Сафи перевела дух и начала:
– После битвы с Риготт я думала, что мой гримуар потерялся насовсем. Но через несколько дней я проснулась ночью и обнаружила, что стою в Чащобе с книгой в руках. Я испугалась, но и обрадовалась тоже, потому что мне ужасно не хватало всех этих заклинаний. Ты просто представить не можешь, каково это: обладать таким могуществом, а потом вдруг не мочь даже…
Сафи запнулась и оглянулась на Кару через плечо.
– Извини, – сказала она.
– Давай дальше.
– В ту ночь я сотворила множество заклинаний. Самых простых, безобидных, просто чтобы… наверное, просто потому, что мне это было очень нужно. Я дала себе слово, что утром всё расскажу тебе, но потом наступило утро, и я поняла, что если ты всё узнаешь, ты отберёшь у меня гримуар, а мне этого не хотелось. Мне хотелось отправиться в Мир с тобой и с Таффом. Я хотела помогать бороться с Риготт, а для этого нужно было тренироваться. По крайней мере, так я себе говорила. На самом-то деле мне просто хотелось творить всё новые и новые заклинания. Больше меня ничто не интересовало. Теперь я это понимаю. Я спрятала гримуар в лесу и возвращалась туда каждую ночь. Заклинания становились всё более и более странными. Это не всегда было то, что мне хотелось сделать. Я испепелила дерево. Сотворила чёрную воронку, которая затягивает под землю. По-моему, никому из лесных животных я зла не причинила, хотя… хотя…

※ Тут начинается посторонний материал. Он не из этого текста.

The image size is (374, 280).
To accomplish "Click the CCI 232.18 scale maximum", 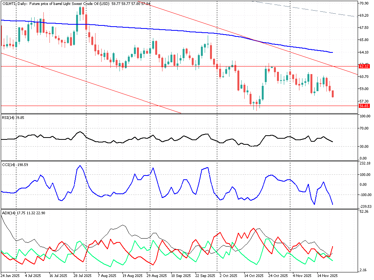I will (x=365, y=163).
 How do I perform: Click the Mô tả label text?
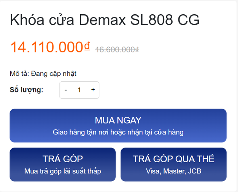click(18, 73)
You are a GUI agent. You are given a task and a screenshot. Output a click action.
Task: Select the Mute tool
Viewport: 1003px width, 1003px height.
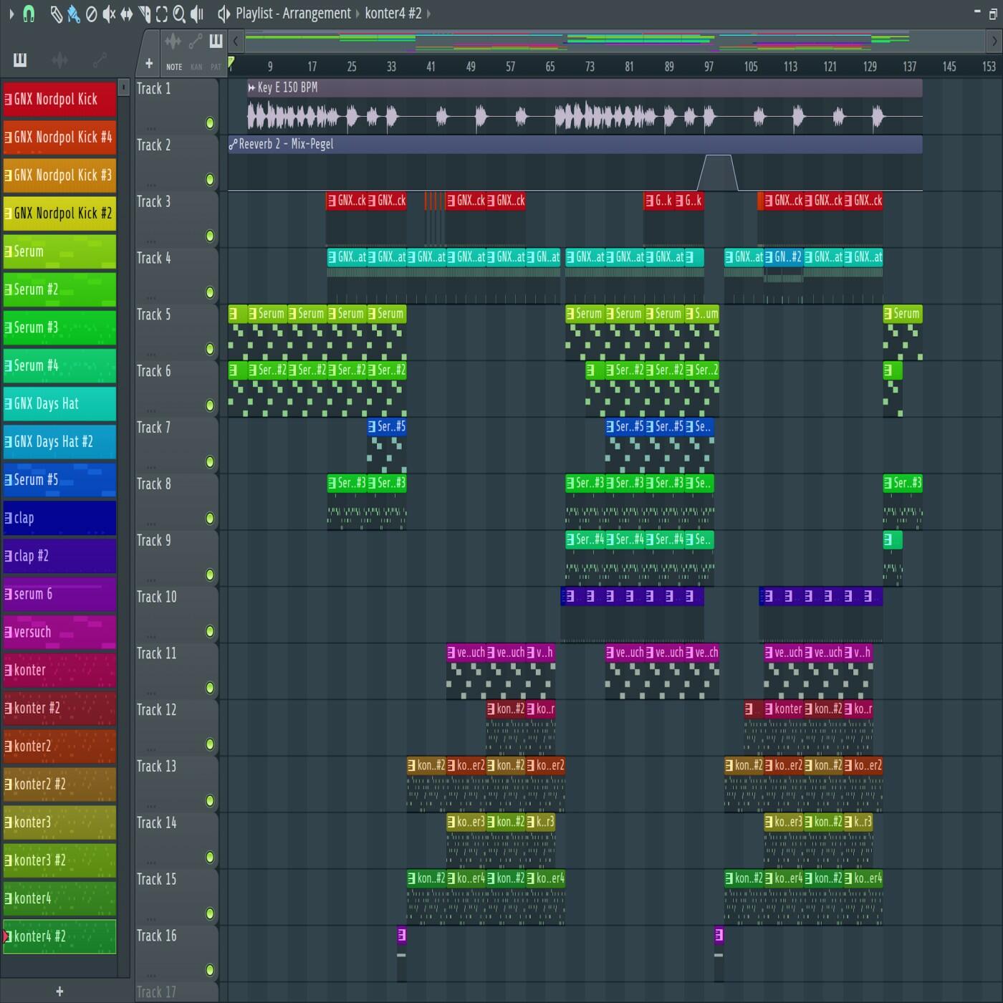point(108,14)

– Хотя гримуар хотел от тебя именно этого.
Сафи кивнула.
– А потом однажды ночью папа увидел, чем я занимаюсь. Наверное, он пошёл за мной следом. На самом деле, даже удивительно, что он так долго не замечал, что я каждую ночь ухожу из дома. С тех пор, как произошла эта история с Риготт, он меня оберегал даже сильнее, чем раньше.
– Он же тебя любит, – сказала Кара.
Сафи кивнула. В глазах у неё стояли слёзы.

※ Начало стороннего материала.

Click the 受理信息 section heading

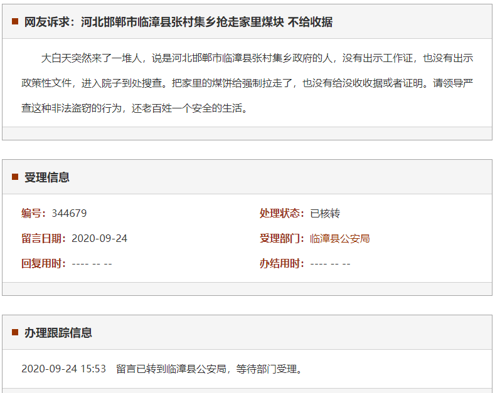coord(46,177)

– Когда он увидел, что я делаю, он попытался вырвать гримуар у меня из рук, и тут… тут я сотворила заклинание. Я ни о чём не думала, просто колдовала, и всё. Папа на секунду застыл и ушёл. На следующее утро он ничего не помнил. Казалось бы, я должна была быть так довольна! Но каждый раз, как папа мне улыбался или целовал в щёчку, мне становилось не по себе. Как будто я ему вру целыми днями, с утра до вечера, даже когда мы и не разговариваем.
Сафи стёрла слёзы со щёк.
– Но это ещё не самое худшее! Какая-то часть меня при этом смеялась над ним. Над моим папой, от которого я никогда не видела ничего, кроме любви и доброты. Но я смотрела на него и видела только старого дурака, которого я никогда больше не буду слушаться.